Updated: 05/22/2013 11:46 PM
Created: 05/22/2013 6:18 AM WHEC.com
By: Brett Davidsen
It seems every week there's a new scandal brewing in Albany and I-Team 10 wanted to know how those implicated lawmakers are paying for those high priced lawyers. I-Team 10 discovered they're using the money you gave them.
A lot of people give to politicians, hoping your donations will help get your favorite candidate elected. I-Team 10 has discovered that over the last decade, 20 lawmakers have spent an astonishing amount of that money to get themselves out of trouble.
Scandal has engulfed Albany, wire-taps, embezzlement, bribery, corruption. Lawmakers charged as law-breakers.
Senator Ted O'Brien, (D), State Senate said, "We just have to take a hard line on corruption. It can't be tolerated."
Ted O'Brien is new to the New York State Senate this year.
O'Brien said, "To say it's not pervasive ignores the facts. I mean we've got two current sitting legislators under indictment right now."
But when New York lawmakers get in a legal bind, how do they pay those high-priced lawyers to defend them? Many of them use the money the people gave them, dipping into their campaign war chests. A recent analysis by the New York Public Interest Research Group found that since 2004, elected state officials have spent nearly $7 million in campaign cash to defend themselves in criminal or ethics investigations. It's a safety net most New Yorkers aren't lucky enough to have.
Bill Mahoney, NYPIRG, said, "If somebody engages in illegal activity in their workplace, they're not going to have this slush fund where they spend, in some cases, over a million dollars to defend themselves."
Here are a few of the biggest spenders, according to NYPIRG, among those racking up big legal bills. State Assemblyman Vito Lopez pressured to resign this week after a state ethics report detailed sexual harassment accusations brought by female staff members. He has spent $276,000 in campaign funds on lawyers. Former state comptroller Alan Hevesi used more than three quarters of a million dollars to defend against corruption charges.
Then there's the million dollar club, former governor David Paterson, who spent $1.1 million to fend off ethics allegations. Former senate majority leader Joseph Bruno, $1.5 million to fight federal corruption charges. Former downstate senator Carl Kruger, now in prison for bribery, spent $1.7 million in campaign cash to defend himself.

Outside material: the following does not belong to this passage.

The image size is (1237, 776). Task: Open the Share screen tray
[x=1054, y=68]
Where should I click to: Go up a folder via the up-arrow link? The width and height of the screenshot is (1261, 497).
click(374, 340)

I-Team 10 Brett Davidsen said, "There is a law on the books that says lawmakers can't convert the money for personal use, but watch-dog groups say the law is far too easy to skirt."
Mahoney said, "You're limited to spending campaign funds on purposes related to running for office or holding office. But that's defined incredibly broadly where many candidates can stretch that very creatively."
Rochester defense attorney James Nobles says he believes if the politician's indiscretion is personal, he should have to use his own money, But, if it's related to his official duties, well that's different.
James Nobles, defense attorney, said, "Because what you see all the time is partisan politics and these politicians attacking each other, saying this person did that or this person did this, I'm not sure it makes sense for politicians to have to defend themselves from baseless allegations from the other side with their own money."
Davidsen said, "But do you really think people who donate to these campaigns really want that money being spent on legal defenses?"
Nobles said, "Well, they certainly know it's a possibility as we've seen many, many times. I think it's a risk donors need to be aware of."
There are now a number of bills floating around in Albany to deal with campaign finance reform. O'Brien has introduced legislation, though, that specifically outlaws the use of campaign money to pay attorney fees.
O'Brien said, "When somebody makes campaign donations to you, it's because they believe in your candidacy and they want to elect you to office. That campaign money shouldn't be used to keep you out of prison."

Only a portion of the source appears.